The task:
Rewrite the records from the line containing "Click the green accepted" through the end, keeping every line and its requests. Multiply each coordinate in the answers by 1.1 and round to whole numbers, rounding halves up, and leave everything else unchanged.

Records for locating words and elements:

* * *

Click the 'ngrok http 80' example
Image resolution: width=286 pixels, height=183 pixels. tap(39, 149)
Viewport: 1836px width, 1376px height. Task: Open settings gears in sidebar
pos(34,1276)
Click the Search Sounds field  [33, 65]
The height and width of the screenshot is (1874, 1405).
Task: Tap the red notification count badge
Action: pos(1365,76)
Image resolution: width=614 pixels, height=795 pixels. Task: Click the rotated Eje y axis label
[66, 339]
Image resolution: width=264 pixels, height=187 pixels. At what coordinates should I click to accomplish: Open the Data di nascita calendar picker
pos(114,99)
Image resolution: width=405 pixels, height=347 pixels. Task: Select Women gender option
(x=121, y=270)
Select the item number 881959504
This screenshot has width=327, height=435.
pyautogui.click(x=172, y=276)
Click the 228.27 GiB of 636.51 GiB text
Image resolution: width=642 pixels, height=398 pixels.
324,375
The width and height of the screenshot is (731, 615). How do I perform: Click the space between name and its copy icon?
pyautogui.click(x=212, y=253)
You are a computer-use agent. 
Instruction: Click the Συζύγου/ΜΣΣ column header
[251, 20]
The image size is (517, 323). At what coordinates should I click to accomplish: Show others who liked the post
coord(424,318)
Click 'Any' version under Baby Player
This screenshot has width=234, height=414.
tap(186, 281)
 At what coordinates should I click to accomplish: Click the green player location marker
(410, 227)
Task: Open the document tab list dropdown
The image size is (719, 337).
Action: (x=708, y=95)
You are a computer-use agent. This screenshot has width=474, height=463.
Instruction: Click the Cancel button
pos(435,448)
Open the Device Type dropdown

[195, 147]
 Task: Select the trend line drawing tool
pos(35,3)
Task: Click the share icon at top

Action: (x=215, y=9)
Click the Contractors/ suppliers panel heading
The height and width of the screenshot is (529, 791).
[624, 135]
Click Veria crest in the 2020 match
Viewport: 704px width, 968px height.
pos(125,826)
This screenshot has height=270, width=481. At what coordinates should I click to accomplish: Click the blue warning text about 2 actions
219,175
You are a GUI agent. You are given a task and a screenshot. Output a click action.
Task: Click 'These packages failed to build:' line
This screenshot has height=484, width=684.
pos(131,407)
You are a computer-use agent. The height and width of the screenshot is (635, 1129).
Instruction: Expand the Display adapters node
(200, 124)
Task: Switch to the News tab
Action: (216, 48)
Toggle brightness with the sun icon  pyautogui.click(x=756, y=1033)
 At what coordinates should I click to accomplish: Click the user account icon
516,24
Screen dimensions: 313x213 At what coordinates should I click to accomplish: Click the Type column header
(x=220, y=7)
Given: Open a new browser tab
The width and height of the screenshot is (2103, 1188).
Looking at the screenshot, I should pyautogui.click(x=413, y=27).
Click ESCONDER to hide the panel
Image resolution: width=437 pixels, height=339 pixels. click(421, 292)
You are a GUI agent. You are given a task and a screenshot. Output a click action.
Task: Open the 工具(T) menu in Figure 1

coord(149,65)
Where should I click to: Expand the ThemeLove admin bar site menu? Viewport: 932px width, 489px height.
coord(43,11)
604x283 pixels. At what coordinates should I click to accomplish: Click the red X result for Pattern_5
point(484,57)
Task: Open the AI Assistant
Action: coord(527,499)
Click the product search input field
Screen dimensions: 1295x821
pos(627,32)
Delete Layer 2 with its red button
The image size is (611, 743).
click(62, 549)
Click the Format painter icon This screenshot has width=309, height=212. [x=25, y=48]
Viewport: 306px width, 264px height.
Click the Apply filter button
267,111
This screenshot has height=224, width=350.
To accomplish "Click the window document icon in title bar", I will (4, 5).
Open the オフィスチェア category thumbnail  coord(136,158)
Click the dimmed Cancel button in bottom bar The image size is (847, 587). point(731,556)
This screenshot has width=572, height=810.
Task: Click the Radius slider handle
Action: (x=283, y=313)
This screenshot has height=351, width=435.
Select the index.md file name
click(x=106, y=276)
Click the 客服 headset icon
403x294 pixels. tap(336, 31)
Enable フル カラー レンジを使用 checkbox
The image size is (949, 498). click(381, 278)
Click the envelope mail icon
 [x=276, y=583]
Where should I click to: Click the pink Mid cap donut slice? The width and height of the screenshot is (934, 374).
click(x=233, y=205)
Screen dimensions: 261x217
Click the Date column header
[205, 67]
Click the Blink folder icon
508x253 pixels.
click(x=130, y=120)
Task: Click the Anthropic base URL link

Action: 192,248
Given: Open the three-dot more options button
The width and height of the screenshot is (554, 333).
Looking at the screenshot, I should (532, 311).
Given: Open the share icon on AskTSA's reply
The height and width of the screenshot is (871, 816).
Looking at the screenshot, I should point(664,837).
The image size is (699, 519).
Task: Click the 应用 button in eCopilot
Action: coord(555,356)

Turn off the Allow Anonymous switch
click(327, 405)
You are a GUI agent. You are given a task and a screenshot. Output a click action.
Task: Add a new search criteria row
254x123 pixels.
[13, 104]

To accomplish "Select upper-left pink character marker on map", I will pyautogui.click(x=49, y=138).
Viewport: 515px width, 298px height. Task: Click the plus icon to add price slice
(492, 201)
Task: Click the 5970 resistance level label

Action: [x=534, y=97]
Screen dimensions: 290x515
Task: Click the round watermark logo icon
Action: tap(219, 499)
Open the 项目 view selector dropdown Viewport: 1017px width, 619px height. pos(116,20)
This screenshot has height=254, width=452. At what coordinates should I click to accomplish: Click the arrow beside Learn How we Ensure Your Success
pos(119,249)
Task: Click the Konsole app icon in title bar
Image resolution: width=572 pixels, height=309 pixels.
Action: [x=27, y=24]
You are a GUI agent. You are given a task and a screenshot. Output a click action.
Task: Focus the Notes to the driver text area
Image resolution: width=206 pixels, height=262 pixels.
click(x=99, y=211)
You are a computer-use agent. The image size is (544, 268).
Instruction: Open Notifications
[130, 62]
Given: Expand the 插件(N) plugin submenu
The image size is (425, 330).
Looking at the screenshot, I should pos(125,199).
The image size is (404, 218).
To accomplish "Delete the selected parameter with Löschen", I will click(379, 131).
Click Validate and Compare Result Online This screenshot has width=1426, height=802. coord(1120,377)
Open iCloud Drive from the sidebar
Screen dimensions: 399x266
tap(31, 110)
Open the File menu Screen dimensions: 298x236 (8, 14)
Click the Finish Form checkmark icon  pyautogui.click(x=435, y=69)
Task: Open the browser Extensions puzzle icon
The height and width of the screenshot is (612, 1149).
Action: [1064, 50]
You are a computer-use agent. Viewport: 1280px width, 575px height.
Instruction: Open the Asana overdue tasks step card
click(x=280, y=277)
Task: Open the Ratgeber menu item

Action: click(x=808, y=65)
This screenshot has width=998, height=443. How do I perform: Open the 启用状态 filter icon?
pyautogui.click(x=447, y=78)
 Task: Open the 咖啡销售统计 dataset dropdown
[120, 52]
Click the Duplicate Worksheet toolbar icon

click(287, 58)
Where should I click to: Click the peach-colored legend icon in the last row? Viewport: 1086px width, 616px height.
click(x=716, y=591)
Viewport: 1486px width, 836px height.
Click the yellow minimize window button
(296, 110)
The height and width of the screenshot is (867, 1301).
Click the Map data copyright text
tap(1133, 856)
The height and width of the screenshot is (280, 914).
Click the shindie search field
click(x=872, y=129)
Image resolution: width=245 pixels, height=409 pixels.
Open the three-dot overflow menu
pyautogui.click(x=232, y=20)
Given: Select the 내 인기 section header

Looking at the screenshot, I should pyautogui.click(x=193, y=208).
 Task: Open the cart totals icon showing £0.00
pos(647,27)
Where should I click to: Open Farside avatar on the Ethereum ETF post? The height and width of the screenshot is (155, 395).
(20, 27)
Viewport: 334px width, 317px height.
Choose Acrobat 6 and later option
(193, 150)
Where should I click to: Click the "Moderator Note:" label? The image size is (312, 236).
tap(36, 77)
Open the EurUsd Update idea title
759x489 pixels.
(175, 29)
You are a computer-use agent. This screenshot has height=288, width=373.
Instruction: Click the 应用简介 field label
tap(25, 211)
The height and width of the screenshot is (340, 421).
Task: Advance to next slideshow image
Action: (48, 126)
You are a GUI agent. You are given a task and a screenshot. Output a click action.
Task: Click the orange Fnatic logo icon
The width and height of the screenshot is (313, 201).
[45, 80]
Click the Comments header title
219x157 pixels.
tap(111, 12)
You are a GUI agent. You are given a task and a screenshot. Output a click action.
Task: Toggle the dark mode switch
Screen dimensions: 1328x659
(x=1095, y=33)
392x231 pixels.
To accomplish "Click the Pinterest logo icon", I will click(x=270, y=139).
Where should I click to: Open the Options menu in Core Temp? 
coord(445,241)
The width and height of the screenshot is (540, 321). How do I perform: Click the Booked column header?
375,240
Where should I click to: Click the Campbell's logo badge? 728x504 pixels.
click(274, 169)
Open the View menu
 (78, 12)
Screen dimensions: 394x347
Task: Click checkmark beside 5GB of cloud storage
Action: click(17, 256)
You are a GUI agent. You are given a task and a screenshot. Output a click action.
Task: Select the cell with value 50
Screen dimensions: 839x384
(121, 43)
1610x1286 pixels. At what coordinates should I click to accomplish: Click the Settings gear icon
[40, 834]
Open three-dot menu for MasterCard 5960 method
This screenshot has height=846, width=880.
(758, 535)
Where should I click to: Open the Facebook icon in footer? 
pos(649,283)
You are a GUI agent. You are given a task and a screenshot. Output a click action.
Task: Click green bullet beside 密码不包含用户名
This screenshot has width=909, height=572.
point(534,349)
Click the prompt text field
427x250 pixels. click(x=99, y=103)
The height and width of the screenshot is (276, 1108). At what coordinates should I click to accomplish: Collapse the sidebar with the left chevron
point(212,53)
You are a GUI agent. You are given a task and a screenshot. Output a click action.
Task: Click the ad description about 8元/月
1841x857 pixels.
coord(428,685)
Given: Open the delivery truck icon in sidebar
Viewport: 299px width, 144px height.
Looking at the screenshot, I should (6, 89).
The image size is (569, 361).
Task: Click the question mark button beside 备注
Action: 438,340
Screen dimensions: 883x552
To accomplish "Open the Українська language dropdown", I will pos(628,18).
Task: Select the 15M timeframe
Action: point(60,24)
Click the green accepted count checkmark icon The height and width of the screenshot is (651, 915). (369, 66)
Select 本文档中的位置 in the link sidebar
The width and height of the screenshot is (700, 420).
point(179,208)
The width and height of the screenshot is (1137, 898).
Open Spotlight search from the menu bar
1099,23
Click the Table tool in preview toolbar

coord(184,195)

* * *

Exercise answer:
Click the green accepted count checkmark icon The height and width of the screenshot is (651, 915). (406, 73)
Select 本文档中的位置 in the link sidebar
The width and height of the screenshot is (700, 420).
point(197,229)
The width and height of the screenshot is (1137, 898).
Open Spotlight search from the menu bar
1209,25
Click the Table tool in preview toolbar

coord(202,215)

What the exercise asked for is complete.